*Work required:* After finding the line with "Expand the Detailed diagnostics section" in the data below, set down exactly each line through the one with "Task: Click the Generate", inclusive, and stop there.

*Input:*
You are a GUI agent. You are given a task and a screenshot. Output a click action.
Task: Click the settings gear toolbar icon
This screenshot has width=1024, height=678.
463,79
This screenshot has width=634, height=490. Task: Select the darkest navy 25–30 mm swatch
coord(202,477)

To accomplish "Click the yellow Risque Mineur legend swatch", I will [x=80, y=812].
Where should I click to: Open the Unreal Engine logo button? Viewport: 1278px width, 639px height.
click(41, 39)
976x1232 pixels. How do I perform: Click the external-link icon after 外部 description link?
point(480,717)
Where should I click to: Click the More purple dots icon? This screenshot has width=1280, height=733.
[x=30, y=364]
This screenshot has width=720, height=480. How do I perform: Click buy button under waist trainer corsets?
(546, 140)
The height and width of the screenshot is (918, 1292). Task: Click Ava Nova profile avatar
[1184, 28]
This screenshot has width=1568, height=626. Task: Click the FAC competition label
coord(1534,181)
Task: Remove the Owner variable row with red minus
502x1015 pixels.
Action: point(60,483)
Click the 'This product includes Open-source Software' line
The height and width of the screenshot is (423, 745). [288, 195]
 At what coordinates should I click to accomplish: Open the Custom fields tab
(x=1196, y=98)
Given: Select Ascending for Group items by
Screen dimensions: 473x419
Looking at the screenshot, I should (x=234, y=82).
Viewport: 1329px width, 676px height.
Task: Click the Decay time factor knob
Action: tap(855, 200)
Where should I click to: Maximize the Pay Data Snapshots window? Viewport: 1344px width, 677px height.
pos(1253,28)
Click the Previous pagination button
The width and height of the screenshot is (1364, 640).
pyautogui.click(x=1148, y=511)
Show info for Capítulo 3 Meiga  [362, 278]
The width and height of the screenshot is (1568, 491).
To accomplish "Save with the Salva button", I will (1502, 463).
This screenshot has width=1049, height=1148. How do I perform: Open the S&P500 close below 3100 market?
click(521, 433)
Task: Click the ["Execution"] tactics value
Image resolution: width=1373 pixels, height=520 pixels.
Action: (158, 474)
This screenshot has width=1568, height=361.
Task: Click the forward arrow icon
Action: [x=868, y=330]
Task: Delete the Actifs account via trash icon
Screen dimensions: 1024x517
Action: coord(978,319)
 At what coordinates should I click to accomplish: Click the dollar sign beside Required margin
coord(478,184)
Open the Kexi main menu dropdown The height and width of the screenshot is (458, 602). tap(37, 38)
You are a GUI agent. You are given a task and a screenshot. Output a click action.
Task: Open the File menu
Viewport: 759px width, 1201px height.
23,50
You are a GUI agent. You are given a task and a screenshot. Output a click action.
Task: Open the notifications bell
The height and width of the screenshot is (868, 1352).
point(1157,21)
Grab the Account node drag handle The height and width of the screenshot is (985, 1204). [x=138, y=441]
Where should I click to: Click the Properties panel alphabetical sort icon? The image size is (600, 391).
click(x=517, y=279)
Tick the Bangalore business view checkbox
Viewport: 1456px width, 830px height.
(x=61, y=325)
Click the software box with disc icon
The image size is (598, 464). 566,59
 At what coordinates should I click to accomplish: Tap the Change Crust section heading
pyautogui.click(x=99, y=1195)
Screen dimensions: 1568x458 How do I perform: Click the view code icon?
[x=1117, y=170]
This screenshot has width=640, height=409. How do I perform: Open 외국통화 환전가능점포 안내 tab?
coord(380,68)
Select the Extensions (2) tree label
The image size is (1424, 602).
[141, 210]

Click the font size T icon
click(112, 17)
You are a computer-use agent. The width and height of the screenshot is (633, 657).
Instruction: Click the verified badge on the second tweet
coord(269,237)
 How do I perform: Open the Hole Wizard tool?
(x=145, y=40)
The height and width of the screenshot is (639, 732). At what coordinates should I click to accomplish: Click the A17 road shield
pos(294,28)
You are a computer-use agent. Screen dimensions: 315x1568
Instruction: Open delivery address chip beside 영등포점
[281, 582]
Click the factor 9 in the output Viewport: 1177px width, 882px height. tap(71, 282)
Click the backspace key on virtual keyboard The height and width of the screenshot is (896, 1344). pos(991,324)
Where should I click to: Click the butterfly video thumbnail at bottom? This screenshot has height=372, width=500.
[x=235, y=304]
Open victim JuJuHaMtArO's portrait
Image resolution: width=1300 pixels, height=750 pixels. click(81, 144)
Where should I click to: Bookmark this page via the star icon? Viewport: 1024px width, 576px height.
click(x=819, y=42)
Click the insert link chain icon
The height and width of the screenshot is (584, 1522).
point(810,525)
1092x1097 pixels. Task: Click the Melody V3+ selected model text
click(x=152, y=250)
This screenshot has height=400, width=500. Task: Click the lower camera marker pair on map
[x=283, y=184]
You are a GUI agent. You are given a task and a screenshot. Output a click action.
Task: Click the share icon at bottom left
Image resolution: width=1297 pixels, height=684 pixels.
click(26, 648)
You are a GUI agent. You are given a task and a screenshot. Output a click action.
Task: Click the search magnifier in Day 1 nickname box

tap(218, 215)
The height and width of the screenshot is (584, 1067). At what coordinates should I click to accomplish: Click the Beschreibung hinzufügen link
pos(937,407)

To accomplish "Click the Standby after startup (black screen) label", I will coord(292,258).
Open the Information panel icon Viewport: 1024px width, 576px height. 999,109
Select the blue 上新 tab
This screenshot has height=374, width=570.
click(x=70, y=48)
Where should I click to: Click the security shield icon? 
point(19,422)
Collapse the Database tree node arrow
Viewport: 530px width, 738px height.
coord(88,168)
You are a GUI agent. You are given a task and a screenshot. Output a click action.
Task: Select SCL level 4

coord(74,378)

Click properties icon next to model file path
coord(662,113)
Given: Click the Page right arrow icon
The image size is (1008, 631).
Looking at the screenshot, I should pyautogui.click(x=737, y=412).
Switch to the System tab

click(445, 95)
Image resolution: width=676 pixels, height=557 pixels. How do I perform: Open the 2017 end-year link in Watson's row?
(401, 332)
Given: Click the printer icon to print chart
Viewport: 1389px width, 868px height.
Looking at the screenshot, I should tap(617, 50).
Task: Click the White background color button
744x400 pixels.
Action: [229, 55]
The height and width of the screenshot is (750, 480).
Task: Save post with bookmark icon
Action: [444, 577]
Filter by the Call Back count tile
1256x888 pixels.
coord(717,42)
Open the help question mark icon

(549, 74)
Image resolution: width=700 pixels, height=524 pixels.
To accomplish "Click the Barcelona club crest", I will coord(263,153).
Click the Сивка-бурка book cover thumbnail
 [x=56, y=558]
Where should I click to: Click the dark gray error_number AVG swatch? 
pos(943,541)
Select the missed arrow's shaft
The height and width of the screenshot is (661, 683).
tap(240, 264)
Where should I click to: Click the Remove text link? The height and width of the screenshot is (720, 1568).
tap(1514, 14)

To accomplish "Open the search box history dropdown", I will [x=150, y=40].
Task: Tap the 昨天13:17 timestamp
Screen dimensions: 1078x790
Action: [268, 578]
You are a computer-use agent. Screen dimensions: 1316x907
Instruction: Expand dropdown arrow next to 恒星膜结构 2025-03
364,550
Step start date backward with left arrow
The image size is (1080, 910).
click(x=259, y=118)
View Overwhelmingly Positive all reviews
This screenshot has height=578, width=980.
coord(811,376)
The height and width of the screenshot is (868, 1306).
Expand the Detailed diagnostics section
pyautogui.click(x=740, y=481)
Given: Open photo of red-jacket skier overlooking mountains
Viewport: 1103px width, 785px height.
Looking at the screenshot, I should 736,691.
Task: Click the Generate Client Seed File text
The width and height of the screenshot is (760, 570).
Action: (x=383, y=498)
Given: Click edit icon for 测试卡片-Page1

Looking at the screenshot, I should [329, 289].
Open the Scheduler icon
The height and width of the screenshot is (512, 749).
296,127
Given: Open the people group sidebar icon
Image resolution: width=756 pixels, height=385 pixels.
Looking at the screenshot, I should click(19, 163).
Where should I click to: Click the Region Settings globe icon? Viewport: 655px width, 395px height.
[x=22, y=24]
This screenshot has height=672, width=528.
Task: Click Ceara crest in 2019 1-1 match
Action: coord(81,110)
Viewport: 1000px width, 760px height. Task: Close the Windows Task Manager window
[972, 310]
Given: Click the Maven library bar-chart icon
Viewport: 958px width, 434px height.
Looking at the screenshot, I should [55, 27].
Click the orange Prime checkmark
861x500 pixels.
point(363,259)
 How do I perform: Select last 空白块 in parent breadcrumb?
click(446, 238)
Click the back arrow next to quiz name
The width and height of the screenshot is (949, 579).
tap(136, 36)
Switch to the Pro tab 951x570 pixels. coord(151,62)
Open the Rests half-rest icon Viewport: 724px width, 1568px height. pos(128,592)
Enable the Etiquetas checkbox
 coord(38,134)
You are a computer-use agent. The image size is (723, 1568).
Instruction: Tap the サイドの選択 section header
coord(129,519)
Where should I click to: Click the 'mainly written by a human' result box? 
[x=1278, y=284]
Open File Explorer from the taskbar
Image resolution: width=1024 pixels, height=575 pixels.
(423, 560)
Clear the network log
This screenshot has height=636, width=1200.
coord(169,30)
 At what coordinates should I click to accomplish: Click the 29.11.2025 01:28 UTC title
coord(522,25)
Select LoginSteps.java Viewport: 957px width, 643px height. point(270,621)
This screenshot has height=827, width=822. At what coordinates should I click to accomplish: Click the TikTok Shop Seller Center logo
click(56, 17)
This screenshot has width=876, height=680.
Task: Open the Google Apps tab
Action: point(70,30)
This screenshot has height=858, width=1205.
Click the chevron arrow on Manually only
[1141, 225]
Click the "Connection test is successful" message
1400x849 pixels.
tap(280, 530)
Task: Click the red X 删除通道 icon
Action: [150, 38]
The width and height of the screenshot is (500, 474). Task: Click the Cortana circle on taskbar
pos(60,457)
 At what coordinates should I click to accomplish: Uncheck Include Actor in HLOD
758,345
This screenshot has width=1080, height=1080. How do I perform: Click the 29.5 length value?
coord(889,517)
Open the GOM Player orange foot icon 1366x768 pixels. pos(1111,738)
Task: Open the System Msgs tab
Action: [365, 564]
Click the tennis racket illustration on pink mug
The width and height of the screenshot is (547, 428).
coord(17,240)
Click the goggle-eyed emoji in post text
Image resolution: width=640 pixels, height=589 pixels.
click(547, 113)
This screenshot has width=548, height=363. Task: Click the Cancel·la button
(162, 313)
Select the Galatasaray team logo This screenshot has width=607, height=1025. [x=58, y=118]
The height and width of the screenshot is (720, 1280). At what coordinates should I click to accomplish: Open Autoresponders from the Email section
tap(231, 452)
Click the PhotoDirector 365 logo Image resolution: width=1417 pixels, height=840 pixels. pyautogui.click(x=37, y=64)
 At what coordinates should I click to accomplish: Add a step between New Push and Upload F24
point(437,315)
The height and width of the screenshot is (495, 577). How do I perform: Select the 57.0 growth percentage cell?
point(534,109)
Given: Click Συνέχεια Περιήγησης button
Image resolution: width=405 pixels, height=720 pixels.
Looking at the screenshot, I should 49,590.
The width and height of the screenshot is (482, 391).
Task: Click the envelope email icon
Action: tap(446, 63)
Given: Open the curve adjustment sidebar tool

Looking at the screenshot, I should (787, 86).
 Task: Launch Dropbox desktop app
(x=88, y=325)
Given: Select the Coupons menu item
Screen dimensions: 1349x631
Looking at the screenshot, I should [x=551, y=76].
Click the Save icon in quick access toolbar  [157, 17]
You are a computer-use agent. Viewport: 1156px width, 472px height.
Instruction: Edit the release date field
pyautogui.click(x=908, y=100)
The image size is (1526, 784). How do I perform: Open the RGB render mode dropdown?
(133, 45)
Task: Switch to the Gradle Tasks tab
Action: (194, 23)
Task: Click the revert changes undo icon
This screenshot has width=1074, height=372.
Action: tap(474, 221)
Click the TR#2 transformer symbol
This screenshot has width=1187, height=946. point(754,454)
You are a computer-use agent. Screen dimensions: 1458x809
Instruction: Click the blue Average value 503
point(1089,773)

*Expected answer:*
Expand the Detailed diagnostics section
pyautogui.click(x=740, y=481)
Given: Open photo of red-jacket skier overlooking mountains
Viewport: 1103px width, 785px height.
Looking at the screenshot, I should 736,691.
Task: Click the Generate Client Seed File text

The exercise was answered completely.